====== AVAILABLE DATA ======

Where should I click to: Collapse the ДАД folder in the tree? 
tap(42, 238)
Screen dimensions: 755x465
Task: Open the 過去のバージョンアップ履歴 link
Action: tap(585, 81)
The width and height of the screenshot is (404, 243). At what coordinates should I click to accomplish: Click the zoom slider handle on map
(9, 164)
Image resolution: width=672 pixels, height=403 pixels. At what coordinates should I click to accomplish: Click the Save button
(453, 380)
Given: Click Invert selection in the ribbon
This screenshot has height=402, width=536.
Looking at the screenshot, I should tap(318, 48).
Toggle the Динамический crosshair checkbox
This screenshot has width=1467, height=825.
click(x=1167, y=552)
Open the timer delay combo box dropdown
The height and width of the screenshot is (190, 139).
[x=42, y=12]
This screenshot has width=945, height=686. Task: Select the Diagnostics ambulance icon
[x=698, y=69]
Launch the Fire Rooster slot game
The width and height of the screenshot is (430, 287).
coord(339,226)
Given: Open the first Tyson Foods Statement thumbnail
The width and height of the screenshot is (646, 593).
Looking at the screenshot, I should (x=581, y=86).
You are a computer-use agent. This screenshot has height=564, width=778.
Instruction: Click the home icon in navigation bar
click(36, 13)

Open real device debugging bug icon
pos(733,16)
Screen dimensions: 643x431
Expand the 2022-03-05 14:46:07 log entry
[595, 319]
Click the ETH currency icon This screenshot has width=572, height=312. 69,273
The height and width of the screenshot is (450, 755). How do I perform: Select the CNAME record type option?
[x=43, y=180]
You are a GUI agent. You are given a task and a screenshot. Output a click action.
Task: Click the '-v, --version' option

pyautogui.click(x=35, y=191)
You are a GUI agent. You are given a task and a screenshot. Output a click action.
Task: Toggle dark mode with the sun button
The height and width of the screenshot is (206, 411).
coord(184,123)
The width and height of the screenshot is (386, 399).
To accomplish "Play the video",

======

### TO DO
Starting at the line that contains "Open real device debugging bug icon", write out every line through the last one in the data above, exactly as it stands.

### ANSWER
Open real device debugging bug icon
pos(733,16)
Screen dimensions: 643x431
Expand the 2022-03-05 14:46:07 log entry
[595, 319]
Click the ETH currency icon This screenshot has width=572, height=312. 69,273
The height and width of the screenshot is (450, 755). How do I perform: Select the CNAME record type option?
[x=43, y=180]
You are a GUI agent. You are given a task and a screenshot. Output a click action.
Task: Click the '-v, --version' option

pyautogui.click(x=35, y=191)
You are a GUI agent. You are given a task and a screenshot. Output a click action.
Task: Toggle dark mode with the sun button
The height and width of the screenshot is (206, 411).
coord(184,123)
The width and height of the screenshot is (386, 399).
To accomplish "Play the video",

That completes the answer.